The Mayor and Combined Authority opened a consultation on their proposed budget on 3 December, and closed it on 4 January. I’ve responded as follows:
“I am writing in response to the consultation on the budget plans of the Cambridgeshire & Peterborough Combined Authority. It is disappointing, to say the least, that the consultation has been so cursory. From the Combined Authority website, it would appear that the consultation was launched on 3 December, over the Christmas period, leaving only 22 working days to respond — and in reality, with Christmas shut-downs, probably less. Under the Combined Authority’s Budget Framework Procedure Rules (contained in the Combined Authority’s constitution at Chapter 7, Section 4.3) this is the very minimum period permitted.

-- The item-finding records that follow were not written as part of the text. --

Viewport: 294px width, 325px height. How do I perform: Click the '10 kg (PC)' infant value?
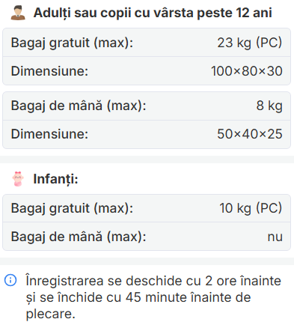(251, 208)
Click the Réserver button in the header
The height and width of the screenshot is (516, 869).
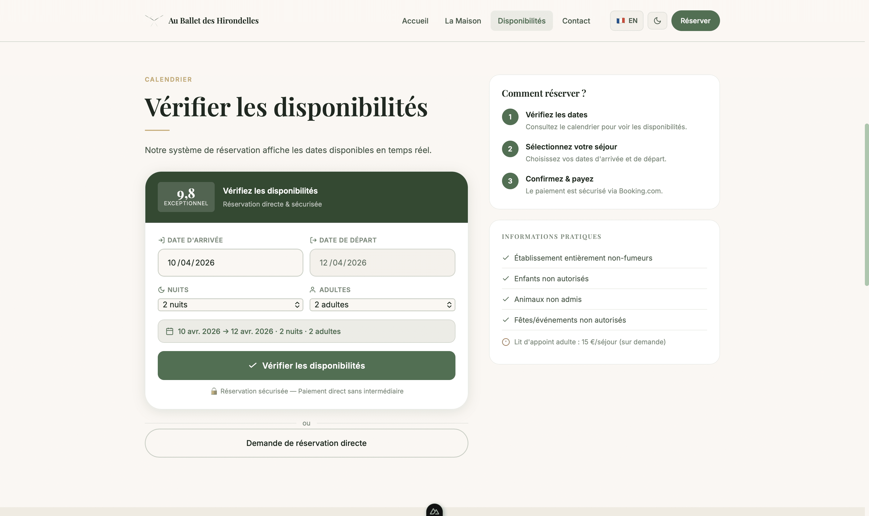tap(695, 21)
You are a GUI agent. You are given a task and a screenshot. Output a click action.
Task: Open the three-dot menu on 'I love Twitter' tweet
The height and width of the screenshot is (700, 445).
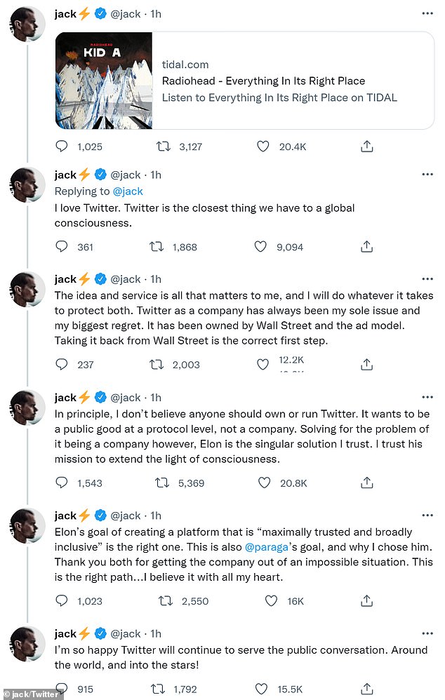tap(427, 175)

That the Combined Authority should choose to adopt such a minimal consultation period is bad enough, but there was no perceptible effort to publicise it — something that could have easily been achieved by contacting each member body and asking for the information to be cascaded to local councillors, and for them in turn to cascade to their local communities. None of this appears to have happened.

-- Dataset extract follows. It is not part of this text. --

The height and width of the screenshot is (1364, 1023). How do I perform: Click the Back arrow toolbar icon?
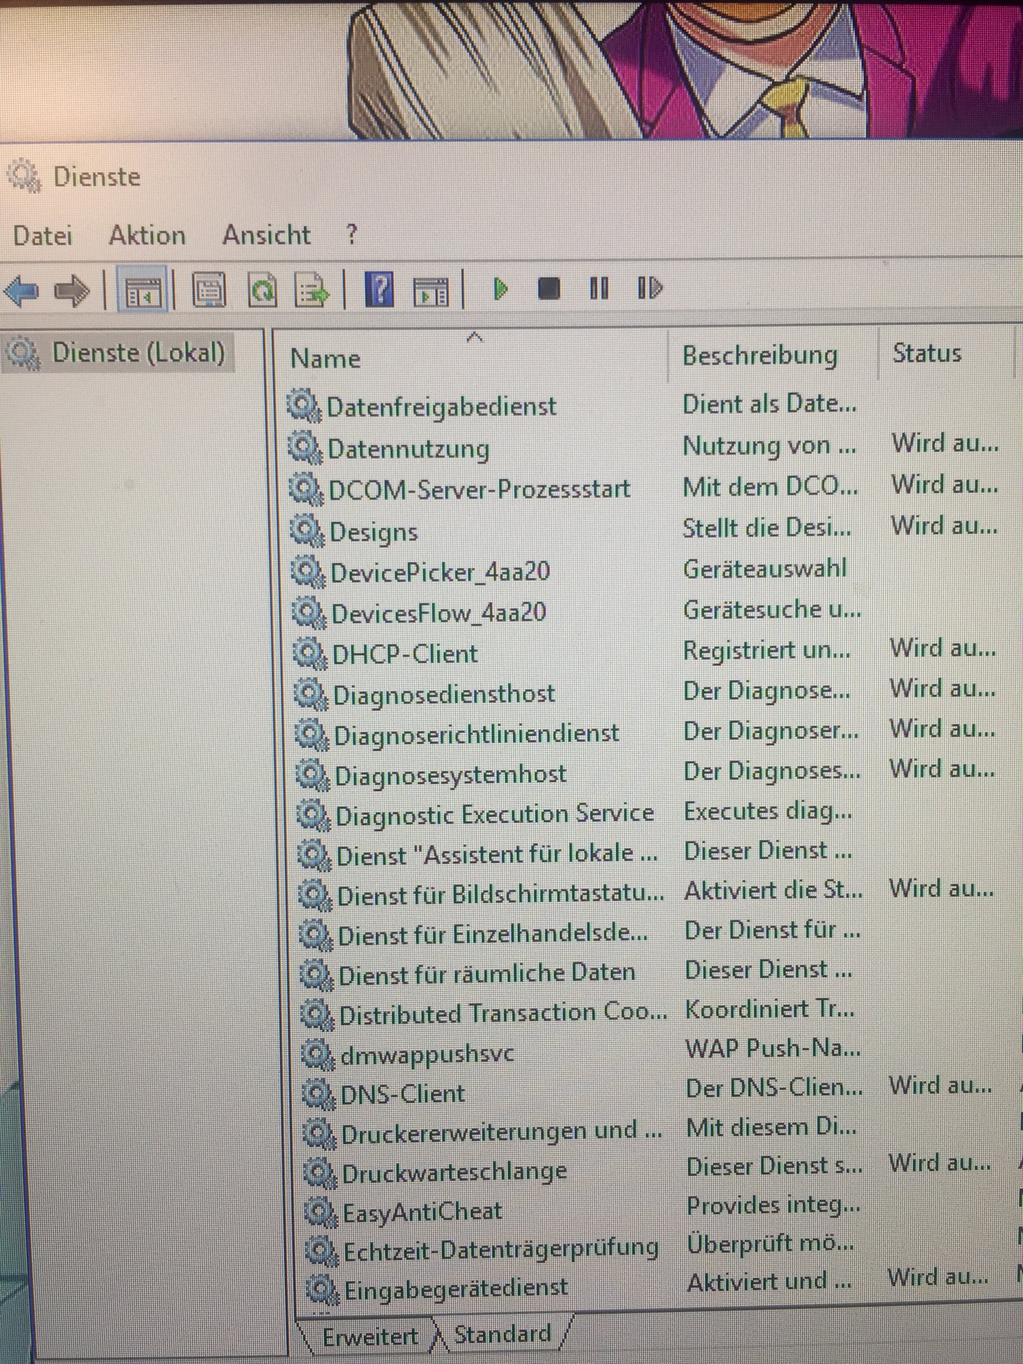[x=21, y=290]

It is also noteworthy that this minimal consultation is taking place in the midst of considerable turbulence at the Combined Authority. Questions have been asked about the escalating revenue costs of running the Combined Authority, now over £5M per annum and rising, compared to the Mayor’s promised figure of £850K. The authority’s fourth Chief Financial Officer in 18 months was unexpectedly sacked shortly before the consultation was opened, for challenging the affordability of some of the Combined Authority’s many promised schemes. The Combined Authority’s finances are very much under the spotlight.
And yet the proposals published for consultation are the same as those presented to the Combined Authority Scrutiny Committee and the Combined Authority Board before the unexpected departure of the Chief Financial Officer. This is very surprising, given that disagreement with the Chief Financial Officer’s judgement of those proposals was a key reason for his dismissal. What confidence can Cambridgeshire and Peterborough residents have that the documents presented for consultation can be relied on, given the lack of confidence expressed by the joint interim Chief Executives and the Mayor in the officer who led on these reports? How confident can we be that the figures in this budget will stand up to the scrutiny of the external auditors who have been called in to examine the Combined Authority’s financial position? Will there be a further consultation once the external auditors have concluded their work?
Residents of Cambridgeshire and Peterborough deserve clarity about the future ongoing running costs of the Combined Authority, which are currently considerably higher than those promised by the Mayor. We also deserve clarity about the funding streams for the many major projects that have been promised by the Mayor, and about the value for money of the Combined Authority’s enormous expenditure on consultants advising on projects for which the availability of sufficient funding is not clear.”